▶ [Task description]:
Using the records below, filter out every line that lacks "computer" and copy the rest.

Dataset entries
== Segment start ==
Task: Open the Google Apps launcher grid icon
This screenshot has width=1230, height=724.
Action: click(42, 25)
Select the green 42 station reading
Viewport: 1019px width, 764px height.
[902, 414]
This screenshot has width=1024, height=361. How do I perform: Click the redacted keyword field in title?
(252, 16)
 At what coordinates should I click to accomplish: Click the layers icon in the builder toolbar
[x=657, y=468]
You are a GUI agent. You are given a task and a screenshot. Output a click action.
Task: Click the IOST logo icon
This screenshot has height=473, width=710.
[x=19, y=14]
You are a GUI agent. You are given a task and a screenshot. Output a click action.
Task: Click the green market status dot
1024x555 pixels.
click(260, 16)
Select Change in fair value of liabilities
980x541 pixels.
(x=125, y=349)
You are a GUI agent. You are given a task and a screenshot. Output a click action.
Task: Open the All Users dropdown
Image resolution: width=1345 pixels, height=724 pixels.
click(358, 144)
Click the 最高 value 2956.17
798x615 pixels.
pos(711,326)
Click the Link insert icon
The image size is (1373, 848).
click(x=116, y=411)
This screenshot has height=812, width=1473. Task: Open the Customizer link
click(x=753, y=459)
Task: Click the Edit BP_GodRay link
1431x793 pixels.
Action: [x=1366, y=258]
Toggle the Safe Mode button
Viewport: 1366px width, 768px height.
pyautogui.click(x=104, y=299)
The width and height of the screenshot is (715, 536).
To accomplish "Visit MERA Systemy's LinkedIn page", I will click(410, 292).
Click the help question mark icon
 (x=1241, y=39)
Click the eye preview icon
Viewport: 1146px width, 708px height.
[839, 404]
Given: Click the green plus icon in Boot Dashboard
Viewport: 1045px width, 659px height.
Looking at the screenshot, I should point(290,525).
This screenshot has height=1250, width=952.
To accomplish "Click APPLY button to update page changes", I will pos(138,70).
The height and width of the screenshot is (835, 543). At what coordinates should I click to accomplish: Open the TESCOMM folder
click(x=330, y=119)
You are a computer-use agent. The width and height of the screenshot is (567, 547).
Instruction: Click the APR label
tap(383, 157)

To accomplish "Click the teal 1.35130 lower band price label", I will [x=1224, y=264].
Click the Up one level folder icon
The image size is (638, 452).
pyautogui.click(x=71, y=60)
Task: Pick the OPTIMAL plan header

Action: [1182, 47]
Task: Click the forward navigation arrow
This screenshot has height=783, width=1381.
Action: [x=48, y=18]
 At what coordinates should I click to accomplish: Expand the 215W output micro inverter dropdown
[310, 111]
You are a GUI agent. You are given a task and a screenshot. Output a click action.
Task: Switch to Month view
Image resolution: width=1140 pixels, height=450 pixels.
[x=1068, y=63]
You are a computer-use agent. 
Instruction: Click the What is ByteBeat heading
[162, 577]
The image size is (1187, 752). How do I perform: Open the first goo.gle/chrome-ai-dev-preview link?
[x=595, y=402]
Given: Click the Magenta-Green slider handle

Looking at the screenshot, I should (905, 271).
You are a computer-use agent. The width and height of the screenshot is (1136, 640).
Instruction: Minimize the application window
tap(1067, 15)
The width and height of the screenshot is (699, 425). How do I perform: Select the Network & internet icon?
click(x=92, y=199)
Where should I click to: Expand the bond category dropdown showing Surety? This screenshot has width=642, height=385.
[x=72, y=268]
== Segment end ==
▶ [Problem solution]:
You are a computer-use agent. The width and height of the screenshot is (567, 547).
You are a computer-use agent. 
You are a computer-use agent. The width and height of the screenshot is (1136, 640).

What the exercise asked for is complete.